[Collected data]

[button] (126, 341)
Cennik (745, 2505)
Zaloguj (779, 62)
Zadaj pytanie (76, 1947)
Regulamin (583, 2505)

TASK STATEMENT: What you return must match the data above character for character.

EXERCISE ANSWER:
[button] (126, 341)
Cennik (745, 2505)
Zaloguj (779, 62)
Zadaj pytanie (76, 1947)
Regulamin (583, 2505)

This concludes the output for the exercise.